[Opening SOURCE INFORMATION section]
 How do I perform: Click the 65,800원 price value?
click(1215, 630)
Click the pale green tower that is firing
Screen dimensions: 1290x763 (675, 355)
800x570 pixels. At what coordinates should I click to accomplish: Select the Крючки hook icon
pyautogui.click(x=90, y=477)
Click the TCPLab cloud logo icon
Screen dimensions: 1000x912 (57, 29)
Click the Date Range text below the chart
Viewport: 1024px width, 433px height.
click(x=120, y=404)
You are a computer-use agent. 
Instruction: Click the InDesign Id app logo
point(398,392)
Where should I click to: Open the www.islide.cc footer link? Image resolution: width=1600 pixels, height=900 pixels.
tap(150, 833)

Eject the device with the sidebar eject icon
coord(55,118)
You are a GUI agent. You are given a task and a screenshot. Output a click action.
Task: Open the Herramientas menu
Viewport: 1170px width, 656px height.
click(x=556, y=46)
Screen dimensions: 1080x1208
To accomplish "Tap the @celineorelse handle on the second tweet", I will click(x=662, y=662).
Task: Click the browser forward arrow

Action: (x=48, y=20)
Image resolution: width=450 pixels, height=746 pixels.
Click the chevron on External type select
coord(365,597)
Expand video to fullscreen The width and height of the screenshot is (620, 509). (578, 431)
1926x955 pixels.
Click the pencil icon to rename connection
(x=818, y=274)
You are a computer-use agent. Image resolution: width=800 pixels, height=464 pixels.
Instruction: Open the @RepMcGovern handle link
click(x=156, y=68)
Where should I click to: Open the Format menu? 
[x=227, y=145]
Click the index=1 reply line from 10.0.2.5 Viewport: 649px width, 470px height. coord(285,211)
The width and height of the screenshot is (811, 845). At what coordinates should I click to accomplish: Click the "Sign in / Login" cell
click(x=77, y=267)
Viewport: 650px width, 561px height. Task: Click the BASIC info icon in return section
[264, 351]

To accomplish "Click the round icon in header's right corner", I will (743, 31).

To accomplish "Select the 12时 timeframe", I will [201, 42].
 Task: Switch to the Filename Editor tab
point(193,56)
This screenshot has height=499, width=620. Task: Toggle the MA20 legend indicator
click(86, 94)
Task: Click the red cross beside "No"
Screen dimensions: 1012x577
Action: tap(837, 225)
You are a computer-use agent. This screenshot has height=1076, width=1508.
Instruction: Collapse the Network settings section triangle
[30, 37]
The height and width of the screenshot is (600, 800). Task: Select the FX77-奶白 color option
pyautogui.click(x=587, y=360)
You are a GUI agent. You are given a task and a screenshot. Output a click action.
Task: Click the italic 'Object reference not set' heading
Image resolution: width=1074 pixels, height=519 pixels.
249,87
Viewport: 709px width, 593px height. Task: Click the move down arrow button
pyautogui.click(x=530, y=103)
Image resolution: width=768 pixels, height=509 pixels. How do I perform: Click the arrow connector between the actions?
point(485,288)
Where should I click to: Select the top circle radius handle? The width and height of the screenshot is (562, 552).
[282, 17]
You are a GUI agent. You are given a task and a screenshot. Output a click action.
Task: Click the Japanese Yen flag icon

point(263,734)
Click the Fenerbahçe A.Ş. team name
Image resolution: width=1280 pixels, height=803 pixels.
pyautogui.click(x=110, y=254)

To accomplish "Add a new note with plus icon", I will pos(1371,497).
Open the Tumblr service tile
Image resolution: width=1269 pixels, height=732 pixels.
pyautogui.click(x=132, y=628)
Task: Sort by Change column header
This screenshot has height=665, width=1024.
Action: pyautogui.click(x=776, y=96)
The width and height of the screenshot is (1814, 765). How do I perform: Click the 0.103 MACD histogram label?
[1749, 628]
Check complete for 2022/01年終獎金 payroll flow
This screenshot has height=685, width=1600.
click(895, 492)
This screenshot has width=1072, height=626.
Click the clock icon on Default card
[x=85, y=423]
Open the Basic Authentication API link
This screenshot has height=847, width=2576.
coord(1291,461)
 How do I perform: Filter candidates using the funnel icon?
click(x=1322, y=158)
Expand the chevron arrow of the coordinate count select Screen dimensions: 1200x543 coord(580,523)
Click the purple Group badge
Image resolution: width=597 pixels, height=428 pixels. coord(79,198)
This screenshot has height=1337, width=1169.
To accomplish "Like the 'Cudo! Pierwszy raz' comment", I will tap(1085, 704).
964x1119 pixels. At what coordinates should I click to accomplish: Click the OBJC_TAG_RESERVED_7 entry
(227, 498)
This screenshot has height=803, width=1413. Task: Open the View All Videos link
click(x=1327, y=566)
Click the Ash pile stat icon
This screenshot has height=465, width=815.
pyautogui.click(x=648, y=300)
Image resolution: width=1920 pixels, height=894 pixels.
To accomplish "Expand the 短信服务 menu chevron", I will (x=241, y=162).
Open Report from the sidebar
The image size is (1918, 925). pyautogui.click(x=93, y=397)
[Closing SOURCE INFORMATION section]
### YOUR INSTRUCTIONS
Please return each line of the data above in which the word "Expand" occurs.

### EXERCISE ANSWER
Expand video to fullscreen The width and height of the screenshot is (620, 509). (578, 431)
Expand the chevron arrow of the coordinate count select Screen dimensions: 1200x543 coord(580,523)
To accomplish "Expand the 短信服务 menu chevron", I will (x=241, y=162).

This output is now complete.